“Exploiting ArmouryLoader: Circumventing Security Measures and Injecting Malicious Code”

ArmouryLoader emerged onto the threat scene in late 2024 after seizing the export table of ASUS’s Armoury Crate utility, transforming a reputable gaming application into an entry vector for complex malware operations.

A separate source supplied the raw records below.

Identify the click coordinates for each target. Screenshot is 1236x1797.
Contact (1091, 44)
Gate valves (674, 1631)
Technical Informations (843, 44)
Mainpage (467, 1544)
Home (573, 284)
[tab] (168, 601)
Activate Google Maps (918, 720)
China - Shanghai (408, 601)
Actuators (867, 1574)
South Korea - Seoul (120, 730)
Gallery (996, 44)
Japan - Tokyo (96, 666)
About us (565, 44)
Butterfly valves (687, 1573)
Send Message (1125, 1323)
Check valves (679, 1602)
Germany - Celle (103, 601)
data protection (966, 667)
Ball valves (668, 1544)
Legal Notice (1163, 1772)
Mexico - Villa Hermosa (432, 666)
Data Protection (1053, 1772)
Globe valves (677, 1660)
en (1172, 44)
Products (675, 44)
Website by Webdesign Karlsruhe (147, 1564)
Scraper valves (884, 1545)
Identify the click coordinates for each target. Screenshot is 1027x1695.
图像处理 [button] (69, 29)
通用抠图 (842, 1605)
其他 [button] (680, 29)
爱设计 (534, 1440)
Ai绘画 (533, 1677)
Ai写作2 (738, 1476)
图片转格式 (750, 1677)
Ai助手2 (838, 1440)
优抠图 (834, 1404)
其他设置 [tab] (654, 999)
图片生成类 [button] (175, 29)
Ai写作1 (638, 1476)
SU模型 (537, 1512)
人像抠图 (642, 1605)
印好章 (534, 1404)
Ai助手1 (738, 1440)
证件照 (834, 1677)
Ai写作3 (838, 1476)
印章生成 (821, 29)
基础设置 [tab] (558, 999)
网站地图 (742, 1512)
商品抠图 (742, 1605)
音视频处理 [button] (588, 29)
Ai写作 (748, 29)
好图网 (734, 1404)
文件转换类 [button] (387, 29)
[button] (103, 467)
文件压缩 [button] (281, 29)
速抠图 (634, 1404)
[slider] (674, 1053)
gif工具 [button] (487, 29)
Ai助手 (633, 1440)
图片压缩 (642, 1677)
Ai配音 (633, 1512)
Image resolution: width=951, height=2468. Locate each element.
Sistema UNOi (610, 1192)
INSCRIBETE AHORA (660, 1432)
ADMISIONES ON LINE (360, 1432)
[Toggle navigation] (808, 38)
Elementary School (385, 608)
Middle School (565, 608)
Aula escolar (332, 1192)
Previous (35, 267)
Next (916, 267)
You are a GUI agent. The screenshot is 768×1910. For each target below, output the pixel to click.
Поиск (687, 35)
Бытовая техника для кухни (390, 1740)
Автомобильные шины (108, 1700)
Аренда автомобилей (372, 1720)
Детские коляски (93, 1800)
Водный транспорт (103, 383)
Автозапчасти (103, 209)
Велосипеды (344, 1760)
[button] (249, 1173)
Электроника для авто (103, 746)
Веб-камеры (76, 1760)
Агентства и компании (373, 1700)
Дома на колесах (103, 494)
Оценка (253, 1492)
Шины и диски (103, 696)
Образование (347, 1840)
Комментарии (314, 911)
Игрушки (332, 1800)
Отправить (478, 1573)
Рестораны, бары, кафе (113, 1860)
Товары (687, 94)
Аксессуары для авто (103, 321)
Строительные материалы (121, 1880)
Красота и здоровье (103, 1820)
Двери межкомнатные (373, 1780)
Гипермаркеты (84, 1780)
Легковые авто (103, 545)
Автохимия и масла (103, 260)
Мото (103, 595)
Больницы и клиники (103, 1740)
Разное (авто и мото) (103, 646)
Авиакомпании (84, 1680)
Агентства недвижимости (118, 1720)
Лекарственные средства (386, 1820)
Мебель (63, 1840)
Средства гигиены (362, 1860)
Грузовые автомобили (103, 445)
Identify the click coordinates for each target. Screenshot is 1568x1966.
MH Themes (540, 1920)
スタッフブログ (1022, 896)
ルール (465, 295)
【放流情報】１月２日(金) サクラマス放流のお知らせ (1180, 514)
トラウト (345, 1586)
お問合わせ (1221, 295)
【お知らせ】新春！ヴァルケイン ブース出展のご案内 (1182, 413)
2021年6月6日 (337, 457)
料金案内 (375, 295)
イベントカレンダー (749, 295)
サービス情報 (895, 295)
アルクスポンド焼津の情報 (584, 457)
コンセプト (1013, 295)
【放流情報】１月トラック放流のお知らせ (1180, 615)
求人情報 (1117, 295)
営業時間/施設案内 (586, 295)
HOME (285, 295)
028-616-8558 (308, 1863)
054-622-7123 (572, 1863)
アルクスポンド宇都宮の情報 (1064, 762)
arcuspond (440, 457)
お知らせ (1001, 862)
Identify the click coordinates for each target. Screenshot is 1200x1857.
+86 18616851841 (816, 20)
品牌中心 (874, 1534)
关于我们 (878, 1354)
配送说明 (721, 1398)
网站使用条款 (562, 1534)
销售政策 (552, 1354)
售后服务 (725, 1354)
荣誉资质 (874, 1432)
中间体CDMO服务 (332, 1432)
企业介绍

Since that time, cybersecurity teams have observed a consistent rise in incidents where the loader discreetly bypasses endpoint monitoring, decrypts its payload within GPU memory, and activates anything from CoffeeLoader to SmokeLoader without placing any files on disk.

The loader’s capability to identify OpenCL-compatible devices, merge privilege elevation with sophisticated obfuscation, and forge call stacks has rendered it a preferred choice for financially driven threat actors targeting both consumer and corporate settings.

Cybercriminals typically deliver the compromised ArmouryA.dll through spear-phishing archives or infiltrated software repositories.

Upon side-loading the malicious DLL, execution proceeds to Stage 1—an array of reversible arithmetic operations crafted to pad disassembly listings while keeping registers unaltered.

In mere seconds, Stage 2 creates a new thread, decrypts the subsequent PE stub, and transitions execution to Stage 3, where an OpenCL kernel carries out XOR operations on ciphertext blocks entirely within the GPU, evading sandbox hooks that monitor CPU-related API calls.

4hou analysts observed that the loader’s GPU reliance requires many automated sandboxes to hit dead ends since they provide virtualized, non-accelerated graphics adapters.

The loader’s influence is far-reaching: remote working endpoints receive second-stage Trojans, SOCs grapple with obscure call traces, and incident responders face ongoing tasks that reinstall freeBuffer hijacks after each reboot.

Digital signatures embedded in the rogue DLL contain the legitimate “ASUSTeK COMPUTER INC.” publisher field, further facilitating social-engineering tactics targeting non-technical users who rely on visible certificates.

Persistence Strategies: Scheduled Tasks That Won’t End

While obfuscation and GPU-side decryption capture the majority of attention, ArmouryLoader’s persistence layer is the subtle force that ensures prolonged access.

Stage 5 initiates by querying TokenElevationType and CheckTokenMembership to ascertain whether the current context boasts administrative privileges.

If affirmed, the loader replicates itself to %PROGRAMDATA%ArmouryAIOSDK.dll, assigns System, Hidden, and Read-Only attributes, and modifies the file’s ACL so that even local administrators encounter a “Deny Delete” entry.

The following code snippet—taken from the fifth-stage PE—illustrates how those rights are enforced:

pList.grfAccessPermissions =
      DELETE | FILE_WRITE_DATA | FILE_APPEND_DATA |
      FILE_WRITE_EA | FILE_WRITE_ATTRIBUTES;
pList.grfAccessMode   = DENY_ACCESS;
SetEntriesInAclW(1, &pList, NULL, &newAcl);
SetNamedSecurityInfoW(L"%ProgramData%ArmouryAIOSDK.dll",
      SE_FILE_OBJECT, DACL_SECURITY_INFORMATION,
      NULL, NULL, newAcl, NULL);

If high integrity isn’t accessible, Stage 5 degrades smoothly, dropping the DLL into %LOCALAPPDATA% and still applying identical attribute-hardening. Regardless of path, it invokes schtasks.exe (or, in newer versions, the Task Scheduler COM API) to create an “AsusUpdateServiceUA” job.

In elevated contexts, the task executes on logon with the /RL HIGHEST flag; otherwise, it repeats every 30 minutes under the current user.

Figure 2-5 in the original report (“AsusUpdateServiceUA Properties.png”) illustrates the job set to initiate at each sign-in, solidifying the foothold.

Subsequent variations fully bypass schtasks.exe, invoking ITaskDefinition::RegisterTaskDefinition so that EDR policies monitoring command-line artifacts detect nothing unusual.

A final touch guarantees stealth: ArmouryLoader rewrites the PEB’s ImagePathName and the corresponding LDR_DATA_TABLE_ENTRY strings to “explorer.exe” prior to utilizing CMLuaUtil to relaunch itself with complete administrative rights.

Any security tool conducting surface-level process name checks thus presumes the privilege escalation stemmed from the Windows shell.

By linking manipulated digital signatures, encrypted GPU workloads, and ACL-hardened scheduled tasks, ArmouryLoader provides a resilient, low-noise delivery channel that is likely to remain appealing to attackers until defenders strengthen GPU telemetry and limit task-registration APIs across systems.